Start of STUDY TEXT

Last month, I took a quick look at Pollack. This month’s species is another member of the Gadiformes (cods) order of fishes and is quite apt for this time of year. Yes, it’s the nation’s favourite ‘Friday’ fish, the Cod.
A cod might not be the prettiest of fish, but a good-sized cod does certainly make a nice photograph and it goes without saying… that they’re not bad table fare either! There are two main migrations of cod in England and Wales – one is in the summer, these fish like to frequent offshore wrecks and reefs, and one in the winter – these fish choose to take up residency along our beaches and in our rivers and estuaries over the colder months, because of ample food supply.

End of STUDY TEXT
Start of MATERIAL PROVIDED

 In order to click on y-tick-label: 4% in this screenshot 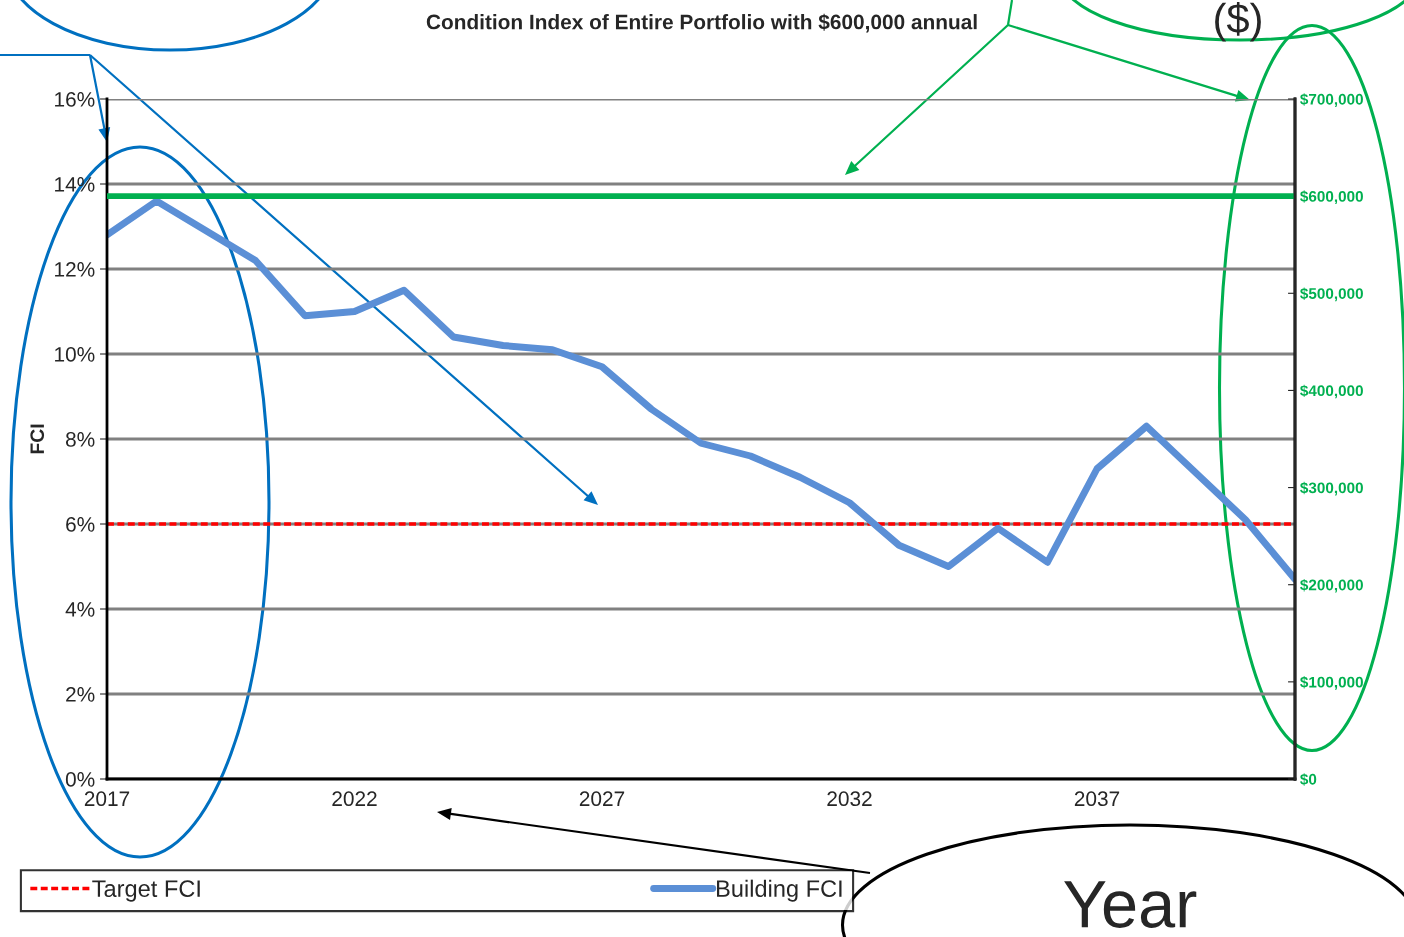, I will do `click(80, 610)`.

End of MATERIAL PROVIDED

-- WHAT IS NEEDED --
Extend the text about cod, starting right after its last sentence. These lines have nothing to do with the cod text.

-- RESPONSE BELOW --
Not surprisingly, the Cod is the main member of the ‘cods ‘ order. Its brothers being the Pollack, Coalfish and Ling and its sisters the Haddock and Whiting. All cod-like fishes differ from other sea fish because they have three dorsal fins, which run the length of the fish’s back, and two anal fins. With almost two thirds of this fish’s body covered in fins, Cod were clearly designed for stamina and long distance migration. When compared to other members of the Cod family which are always active hunters, the Cod which is still an A-list predatory species that all baitfish should be wary of, but at times can become an opportunistic, seabed scrounger and this is never more prevalent than over the winter. With large eyes developed to see at depth, and excellent sense of smell, the Cod has no problems adapting to our murky inshore waters to seek food over rock, mud and shingle. This includes common shore crabs, prawn, marine worms and any shellfish that should get in its way. The winter Cod is also quite partial to eating a few of its relatives, in particular the Whiting, who has also chosen the same waters to shoal in and share over the winter months. Coincidence? The Cod certainly didn’t get its nickname “Bucket Mouth” from eating Nouvelle Cuisine. Big, juicy smelly baits are the way to attract and catch a ‘lunker’ winter Cod. The most common of these are peeler crab, squid, cuttlefish, mackerel, lugworm and rag worm. Live-baiting whiting has proven a successful tactic, too!
Winter Cod average 1-5lb (codling), Cod ranging from 5lbs into double figures are fairly common from some locations, and each year a quite a few anglers catch specimen winter Cod upwards of 20lb. The Holy Grail of winter cod fishing is a Cod over 30lbs.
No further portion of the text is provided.